From the line below containing "Click the row for coupon 1210225114" to the final line, print each line exactly as written. No pictures belong in the copy.

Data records
• • • • •
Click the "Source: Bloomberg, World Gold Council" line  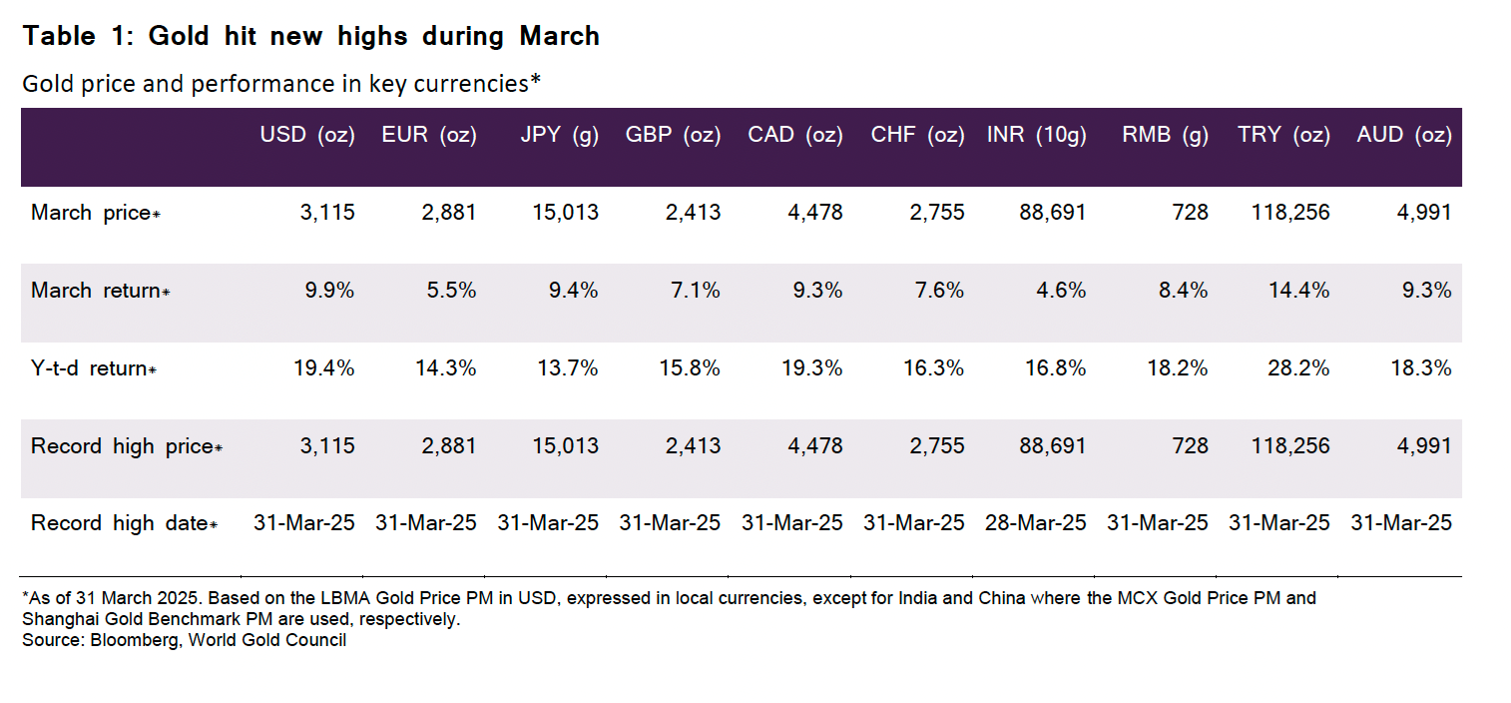(184, 640)
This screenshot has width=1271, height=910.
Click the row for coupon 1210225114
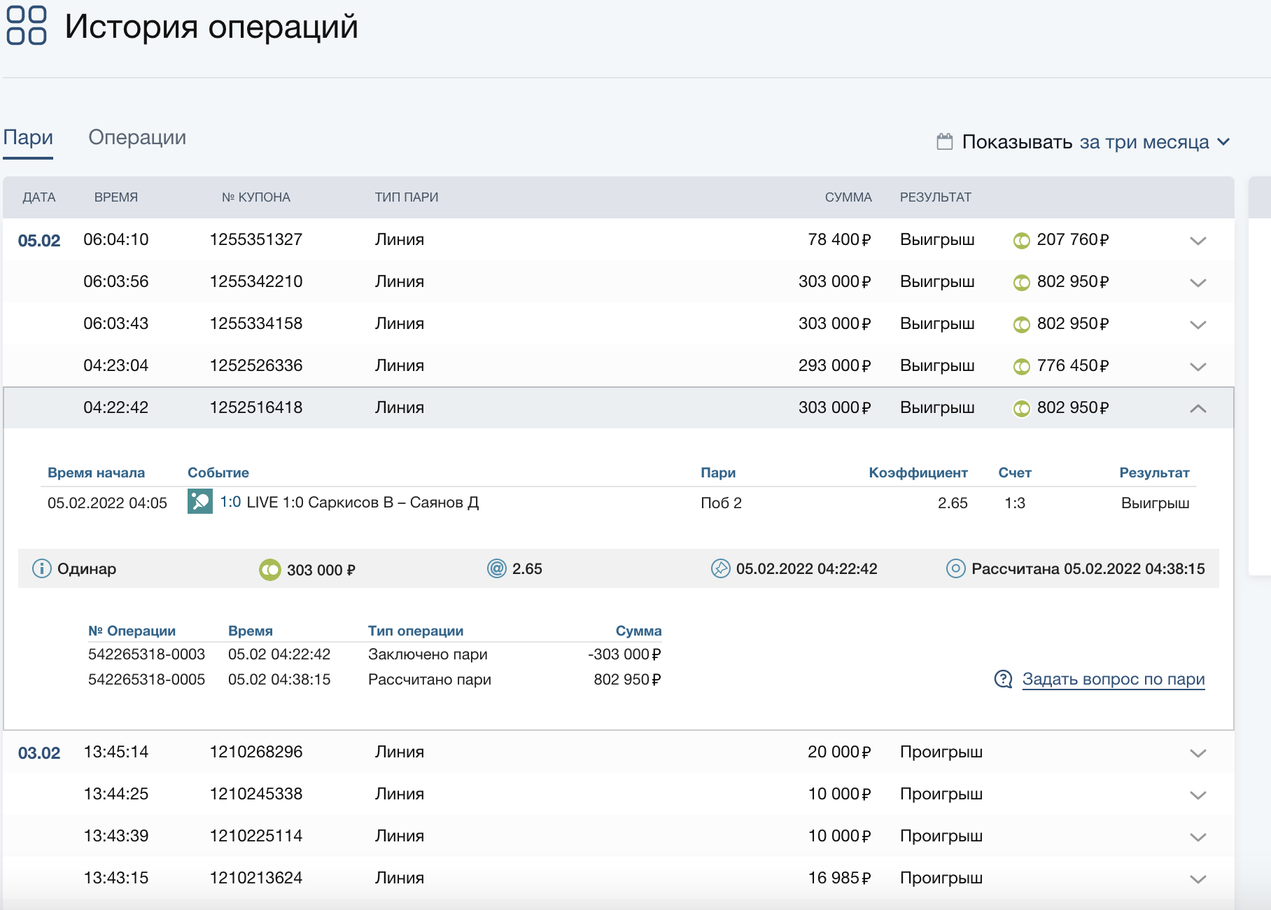(x=256, y=836)
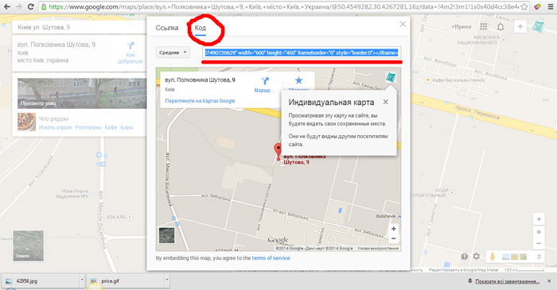
Task: Click the browser reload icon
Action: [x=31, y=6]
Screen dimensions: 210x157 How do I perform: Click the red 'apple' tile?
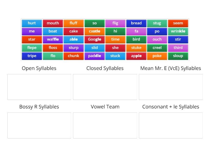[136, 56]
• • • • •
> **Response**:
Click the row for coupon 1210225114
(x=256, y=836)
Task: Click the browser reload icon
Action: [x=31, y=6]
Screen dimensions: 210x157 How do I perform: Click the red 'apple' tile?
[136, 56]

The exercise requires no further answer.